WHAT TO DO — Write out each line of the records that has "click" in it.
BEGIN INPUT FOR THIS TASK
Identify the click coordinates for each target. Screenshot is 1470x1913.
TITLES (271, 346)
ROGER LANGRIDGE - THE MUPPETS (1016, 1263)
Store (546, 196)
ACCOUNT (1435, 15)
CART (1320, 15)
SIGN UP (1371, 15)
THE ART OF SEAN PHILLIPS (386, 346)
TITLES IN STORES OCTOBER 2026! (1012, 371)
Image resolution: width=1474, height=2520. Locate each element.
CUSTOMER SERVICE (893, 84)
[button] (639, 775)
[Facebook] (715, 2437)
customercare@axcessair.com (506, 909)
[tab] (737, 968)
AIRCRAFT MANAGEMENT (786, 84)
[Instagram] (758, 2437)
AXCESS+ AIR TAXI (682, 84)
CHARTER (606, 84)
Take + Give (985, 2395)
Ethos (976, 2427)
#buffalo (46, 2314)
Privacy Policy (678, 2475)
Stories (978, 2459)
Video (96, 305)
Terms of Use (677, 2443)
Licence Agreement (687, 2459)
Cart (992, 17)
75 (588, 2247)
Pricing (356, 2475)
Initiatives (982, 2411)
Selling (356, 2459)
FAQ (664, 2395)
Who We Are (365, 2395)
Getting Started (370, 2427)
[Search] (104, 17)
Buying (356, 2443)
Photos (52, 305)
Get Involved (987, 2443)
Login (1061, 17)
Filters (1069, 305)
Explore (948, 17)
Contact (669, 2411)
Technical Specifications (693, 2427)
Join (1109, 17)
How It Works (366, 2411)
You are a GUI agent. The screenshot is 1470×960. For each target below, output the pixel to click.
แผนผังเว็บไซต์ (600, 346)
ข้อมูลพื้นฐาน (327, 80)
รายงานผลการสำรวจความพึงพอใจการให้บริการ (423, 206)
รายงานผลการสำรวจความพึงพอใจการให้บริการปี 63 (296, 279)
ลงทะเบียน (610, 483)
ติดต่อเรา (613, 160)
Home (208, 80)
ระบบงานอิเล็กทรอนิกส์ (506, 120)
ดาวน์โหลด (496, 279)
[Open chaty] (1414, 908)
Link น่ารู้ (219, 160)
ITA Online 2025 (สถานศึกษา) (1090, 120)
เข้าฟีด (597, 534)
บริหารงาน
END INPUT FOR THIS TASK
YOUR SOLUTION —
Identify the click coordinates for each target. Screenshot is 1470x1913.
You are a GUI agent. The screenshot is 1470×960. For each target below, output the pixel to click.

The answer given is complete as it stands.